Thus, these four developments, though unrelated in starting point as well as in the destination envisaged, all share the same central idea. Conceptual modeling is bound to develop beyond the limits of the IT-department and grow into a discipline in its own right, adding value to business activities directly across the industry.
?Why is modeling so difficult?
If anything, the panel discussion revealed that creating a sound conceptual model is not easy, and that it requires a thorough methodological approach. A software development methodology will not do. My favorite methodology is Unified Foundational Ontology (UFO), which has been around for two decades and is now widely used. To answer the growing demand for ontologists, we, as a community, need to educate people — not only at the university, but also people already working in the industry. At Taxonic, we try to contribute to this goal by making available an e-learning course on UFO and OntoUML.

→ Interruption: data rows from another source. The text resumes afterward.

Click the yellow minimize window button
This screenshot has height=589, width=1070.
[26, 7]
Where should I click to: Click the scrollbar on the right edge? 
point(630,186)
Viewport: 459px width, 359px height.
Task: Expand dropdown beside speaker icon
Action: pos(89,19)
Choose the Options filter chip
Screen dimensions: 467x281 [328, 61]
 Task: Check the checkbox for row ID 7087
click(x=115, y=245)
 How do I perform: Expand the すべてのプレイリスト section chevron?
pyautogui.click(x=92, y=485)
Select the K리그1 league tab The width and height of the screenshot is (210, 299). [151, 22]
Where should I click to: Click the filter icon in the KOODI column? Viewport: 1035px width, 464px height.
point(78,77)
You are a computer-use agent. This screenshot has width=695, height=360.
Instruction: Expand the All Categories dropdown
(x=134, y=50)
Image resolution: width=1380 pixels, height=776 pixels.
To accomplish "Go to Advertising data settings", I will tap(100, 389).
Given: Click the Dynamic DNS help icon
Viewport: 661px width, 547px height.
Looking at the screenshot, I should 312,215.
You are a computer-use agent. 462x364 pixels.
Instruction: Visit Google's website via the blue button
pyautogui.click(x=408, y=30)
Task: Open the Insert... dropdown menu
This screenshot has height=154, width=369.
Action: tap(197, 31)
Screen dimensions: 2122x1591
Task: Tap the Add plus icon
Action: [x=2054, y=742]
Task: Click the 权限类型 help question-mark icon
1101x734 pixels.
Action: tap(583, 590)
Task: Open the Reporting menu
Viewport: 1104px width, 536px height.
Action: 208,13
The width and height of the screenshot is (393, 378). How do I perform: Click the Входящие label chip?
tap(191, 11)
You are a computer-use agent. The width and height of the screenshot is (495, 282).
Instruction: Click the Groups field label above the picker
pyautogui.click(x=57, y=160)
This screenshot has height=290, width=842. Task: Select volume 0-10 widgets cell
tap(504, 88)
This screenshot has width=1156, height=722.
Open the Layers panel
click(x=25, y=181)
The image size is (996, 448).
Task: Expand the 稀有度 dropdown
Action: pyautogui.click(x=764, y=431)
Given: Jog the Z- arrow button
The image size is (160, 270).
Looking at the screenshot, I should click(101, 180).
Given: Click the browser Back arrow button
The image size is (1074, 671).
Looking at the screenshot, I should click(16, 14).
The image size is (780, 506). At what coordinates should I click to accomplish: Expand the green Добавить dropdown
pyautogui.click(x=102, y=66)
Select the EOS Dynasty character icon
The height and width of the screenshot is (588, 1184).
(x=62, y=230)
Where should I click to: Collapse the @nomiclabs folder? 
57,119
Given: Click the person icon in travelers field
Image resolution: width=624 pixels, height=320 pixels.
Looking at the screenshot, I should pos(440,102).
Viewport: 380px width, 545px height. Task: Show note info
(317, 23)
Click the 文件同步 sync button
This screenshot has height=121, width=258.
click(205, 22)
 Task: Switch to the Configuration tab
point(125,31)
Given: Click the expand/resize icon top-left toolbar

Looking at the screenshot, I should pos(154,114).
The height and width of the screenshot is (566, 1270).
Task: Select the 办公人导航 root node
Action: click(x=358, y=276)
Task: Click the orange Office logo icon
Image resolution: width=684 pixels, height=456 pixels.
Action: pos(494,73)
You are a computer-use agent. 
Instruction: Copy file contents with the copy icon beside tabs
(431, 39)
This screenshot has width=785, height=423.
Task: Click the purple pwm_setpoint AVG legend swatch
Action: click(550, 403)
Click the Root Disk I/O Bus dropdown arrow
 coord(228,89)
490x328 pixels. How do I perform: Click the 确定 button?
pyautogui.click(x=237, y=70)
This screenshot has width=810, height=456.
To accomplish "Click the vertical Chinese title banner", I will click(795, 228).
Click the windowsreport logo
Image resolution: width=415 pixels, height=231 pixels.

The question remains, though: why exactly is modeling so difficult? To answer this question, we need to dig deeper in how we use language. This leads to themes that Walid discussed in his wonderful and inspiring keynote speech, about language understanding and LLMs and other AIs. In the next installment of this blog, I will investigate this further. Stay tuned!
Notes
[1] See, for instance, https://vangoghworldwide.org/, which consolidates information from a large number of sources.
[2] For more on FIBO, see https://spec.edmcouncil.org/fibo/
[3] For TOOI documentation and resources, all in Dutch, see https://standaarden.overheid.nl/tooi
[4] See https://www.go-fair.org/
[5] See https://datacentricmanifesto.org/ and, for instance, D. McComb, The Data-Centric Revolution: Restoring Sanity to Enterprise Information Systems, 2019, Technics Publications.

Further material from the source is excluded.